Task data: Begin

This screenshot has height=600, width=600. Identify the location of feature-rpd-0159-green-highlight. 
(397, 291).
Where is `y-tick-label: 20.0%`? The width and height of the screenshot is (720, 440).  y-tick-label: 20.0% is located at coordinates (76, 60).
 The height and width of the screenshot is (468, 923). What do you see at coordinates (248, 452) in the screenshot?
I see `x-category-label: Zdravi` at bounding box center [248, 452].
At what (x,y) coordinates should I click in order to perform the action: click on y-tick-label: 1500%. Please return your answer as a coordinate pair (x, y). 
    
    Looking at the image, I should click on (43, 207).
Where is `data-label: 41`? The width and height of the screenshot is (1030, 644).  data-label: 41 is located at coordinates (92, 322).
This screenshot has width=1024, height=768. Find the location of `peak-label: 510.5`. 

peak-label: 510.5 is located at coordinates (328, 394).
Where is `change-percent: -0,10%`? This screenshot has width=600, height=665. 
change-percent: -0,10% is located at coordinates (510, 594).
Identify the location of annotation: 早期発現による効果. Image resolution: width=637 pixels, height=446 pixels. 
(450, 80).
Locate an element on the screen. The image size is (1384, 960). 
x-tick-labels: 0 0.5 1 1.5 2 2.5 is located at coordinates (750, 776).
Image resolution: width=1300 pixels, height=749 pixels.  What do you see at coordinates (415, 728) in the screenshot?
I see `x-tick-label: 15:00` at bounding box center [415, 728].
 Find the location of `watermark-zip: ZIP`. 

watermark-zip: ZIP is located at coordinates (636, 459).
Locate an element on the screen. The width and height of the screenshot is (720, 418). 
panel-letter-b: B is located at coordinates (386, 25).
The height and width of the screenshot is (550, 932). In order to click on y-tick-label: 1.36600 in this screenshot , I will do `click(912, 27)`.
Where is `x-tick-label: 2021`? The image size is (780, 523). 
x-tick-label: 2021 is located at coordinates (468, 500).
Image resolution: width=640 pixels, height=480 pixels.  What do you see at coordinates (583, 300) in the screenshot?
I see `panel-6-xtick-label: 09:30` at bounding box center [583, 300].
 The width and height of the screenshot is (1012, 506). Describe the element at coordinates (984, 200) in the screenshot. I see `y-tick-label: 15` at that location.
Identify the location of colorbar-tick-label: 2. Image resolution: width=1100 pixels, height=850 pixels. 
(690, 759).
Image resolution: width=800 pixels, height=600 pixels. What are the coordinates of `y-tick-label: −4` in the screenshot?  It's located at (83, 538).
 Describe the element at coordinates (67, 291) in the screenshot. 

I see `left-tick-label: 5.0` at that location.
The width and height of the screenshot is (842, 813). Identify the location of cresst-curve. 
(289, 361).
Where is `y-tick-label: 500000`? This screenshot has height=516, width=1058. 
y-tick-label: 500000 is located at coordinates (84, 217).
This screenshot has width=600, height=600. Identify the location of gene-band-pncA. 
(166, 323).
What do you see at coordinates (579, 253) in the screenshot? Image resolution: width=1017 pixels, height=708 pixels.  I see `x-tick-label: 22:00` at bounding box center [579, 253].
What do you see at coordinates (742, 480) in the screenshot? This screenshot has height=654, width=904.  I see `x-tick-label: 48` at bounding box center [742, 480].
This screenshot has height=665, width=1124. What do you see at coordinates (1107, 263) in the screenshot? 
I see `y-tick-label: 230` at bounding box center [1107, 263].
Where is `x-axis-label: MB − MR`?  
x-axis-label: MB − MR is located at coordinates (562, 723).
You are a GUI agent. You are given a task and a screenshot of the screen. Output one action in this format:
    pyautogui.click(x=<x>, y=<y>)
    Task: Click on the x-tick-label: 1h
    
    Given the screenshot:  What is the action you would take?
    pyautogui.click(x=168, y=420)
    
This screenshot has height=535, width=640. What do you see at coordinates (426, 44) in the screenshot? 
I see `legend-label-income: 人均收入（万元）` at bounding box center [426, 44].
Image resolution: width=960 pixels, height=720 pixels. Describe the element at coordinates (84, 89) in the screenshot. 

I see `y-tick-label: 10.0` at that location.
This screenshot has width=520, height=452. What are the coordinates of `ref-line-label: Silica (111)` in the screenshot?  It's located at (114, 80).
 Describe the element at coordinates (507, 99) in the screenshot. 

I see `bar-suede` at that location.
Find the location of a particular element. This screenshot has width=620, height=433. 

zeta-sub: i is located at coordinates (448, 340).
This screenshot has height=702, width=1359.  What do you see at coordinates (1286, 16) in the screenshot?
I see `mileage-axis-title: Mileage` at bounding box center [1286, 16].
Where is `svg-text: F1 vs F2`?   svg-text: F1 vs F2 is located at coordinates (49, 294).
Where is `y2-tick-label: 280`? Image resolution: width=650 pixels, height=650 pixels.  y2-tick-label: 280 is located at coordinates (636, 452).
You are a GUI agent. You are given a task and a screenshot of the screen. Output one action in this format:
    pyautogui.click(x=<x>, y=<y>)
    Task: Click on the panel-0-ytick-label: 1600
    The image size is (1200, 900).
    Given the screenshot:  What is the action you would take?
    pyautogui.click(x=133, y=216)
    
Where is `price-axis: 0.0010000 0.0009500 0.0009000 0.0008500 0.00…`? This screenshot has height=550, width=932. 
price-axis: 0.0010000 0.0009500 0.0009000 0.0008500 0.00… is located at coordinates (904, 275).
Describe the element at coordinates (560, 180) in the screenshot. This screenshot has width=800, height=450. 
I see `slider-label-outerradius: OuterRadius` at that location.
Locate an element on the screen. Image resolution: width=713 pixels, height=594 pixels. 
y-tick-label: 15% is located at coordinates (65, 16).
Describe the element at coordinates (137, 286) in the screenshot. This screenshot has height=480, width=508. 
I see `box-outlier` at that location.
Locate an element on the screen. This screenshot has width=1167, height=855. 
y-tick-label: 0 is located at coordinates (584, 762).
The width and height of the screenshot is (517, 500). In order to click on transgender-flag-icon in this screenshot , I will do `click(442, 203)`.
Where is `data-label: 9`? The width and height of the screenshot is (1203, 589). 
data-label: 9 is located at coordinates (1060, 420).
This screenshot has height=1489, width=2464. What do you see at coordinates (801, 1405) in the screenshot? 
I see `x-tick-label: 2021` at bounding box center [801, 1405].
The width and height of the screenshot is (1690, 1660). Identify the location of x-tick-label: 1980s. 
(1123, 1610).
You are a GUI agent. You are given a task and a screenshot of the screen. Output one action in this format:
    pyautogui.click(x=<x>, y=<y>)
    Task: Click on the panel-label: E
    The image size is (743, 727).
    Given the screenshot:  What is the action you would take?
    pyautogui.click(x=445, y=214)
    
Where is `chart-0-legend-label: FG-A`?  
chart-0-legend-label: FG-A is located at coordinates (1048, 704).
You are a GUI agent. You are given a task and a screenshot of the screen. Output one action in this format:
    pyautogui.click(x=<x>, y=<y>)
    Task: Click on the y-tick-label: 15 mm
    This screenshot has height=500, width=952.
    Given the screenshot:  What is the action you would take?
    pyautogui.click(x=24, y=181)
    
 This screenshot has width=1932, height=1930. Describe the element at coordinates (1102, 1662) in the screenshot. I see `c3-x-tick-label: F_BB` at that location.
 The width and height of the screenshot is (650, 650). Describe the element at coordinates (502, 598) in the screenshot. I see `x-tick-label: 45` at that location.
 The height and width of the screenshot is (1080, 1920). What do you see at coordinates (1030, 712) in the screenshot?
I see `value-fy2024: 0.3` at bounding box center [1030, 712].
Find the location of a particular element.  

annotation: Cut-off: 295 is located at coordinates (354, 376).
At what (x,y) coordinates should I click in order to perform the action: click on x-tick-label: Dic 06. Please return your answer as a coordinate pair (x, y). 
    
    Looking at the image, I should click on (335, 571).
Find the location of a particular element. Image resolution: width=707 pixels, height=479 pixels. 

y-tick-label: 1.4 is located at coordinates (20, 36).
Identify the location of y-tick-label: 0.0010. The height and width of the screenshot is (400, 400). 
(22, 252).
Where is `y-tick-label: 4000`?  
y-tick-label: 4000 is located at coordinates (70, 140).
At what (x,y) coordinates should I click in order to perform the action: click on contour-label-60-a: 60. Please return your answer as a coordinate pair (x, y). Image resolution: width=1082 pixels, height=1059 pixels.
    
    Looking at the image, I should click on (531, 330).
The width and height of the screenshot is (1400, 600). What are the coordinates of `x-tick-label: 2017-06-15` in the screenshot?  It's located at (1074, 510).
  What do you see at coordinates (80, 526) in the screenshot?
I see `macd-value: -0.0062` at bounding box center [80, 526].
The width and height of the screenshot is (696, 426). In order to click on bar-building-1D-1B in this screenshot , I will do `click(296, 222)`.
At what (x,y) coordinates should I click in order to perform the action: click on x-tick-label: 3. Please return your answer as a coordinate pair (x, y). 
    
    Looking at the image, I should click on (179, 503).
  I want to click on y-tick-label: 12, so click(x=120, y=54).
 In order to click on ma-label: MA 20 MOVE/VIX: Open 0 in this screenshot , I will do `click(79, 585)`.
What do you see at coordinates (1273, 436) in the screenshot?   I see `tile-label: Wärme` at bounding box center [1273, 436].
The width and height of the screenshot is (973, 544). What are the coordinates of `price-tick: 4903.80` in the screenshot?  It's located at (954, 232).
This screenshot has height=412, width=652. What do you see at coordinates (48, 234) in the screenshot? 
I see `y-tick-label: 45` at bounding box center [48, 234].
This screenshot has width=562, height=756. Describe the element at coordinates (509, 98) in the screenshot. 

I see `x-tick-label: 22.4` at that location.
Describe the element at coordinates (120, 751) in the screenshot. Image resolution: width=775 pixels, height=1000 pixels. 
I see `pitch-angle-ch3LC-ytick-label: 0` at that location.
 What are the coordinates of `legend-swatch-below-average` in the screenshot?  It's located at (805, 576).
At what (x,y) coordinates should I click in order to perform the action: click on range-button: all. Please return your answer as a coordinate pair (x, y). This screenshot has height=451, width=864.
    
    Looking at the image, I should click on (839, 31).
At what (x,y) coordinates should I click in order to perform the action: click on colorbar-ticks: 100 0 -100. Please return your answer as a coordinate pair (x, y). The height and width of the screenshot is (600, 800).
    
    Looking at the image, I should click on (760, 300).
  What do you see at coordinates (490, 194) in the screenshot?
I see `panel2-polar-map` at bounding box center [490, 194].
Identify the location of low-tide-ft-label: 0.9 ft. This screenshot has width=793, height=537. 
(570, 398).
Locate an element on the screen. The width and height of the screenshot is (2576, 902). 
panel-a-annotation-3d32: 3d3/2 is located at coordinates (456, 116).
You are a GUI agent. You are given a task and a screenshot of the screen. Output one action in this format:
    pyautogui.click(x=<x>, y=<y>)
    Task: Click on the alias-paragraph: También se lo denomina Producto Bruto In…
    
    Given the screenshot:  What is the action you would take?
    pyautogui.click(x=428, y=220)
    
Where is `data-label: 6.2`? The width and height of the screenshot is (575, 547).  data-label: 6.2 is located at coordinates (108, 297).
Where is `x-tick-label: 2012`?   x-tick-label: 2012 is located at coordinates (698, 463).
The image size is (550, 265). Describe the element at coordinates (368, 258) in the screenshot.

Task data: End

Exercise prompt: Reproduce word for word the lines of the records from the line containing "This screenshot has height=665, width=1124." through the line containing "x-axis-label: MB − MR is", inclusive.

Exercise response:
This screenshot has height=665, width=1124. What do you see at coordinates (1107, 263) in the screenshot? 
I see `y-tick-label: 230` at bounding box center [1107, 263].
Where is `x-axis-label: MB − MR`?  
x-axis-label: MB − MR is located at coordinates (562, 723).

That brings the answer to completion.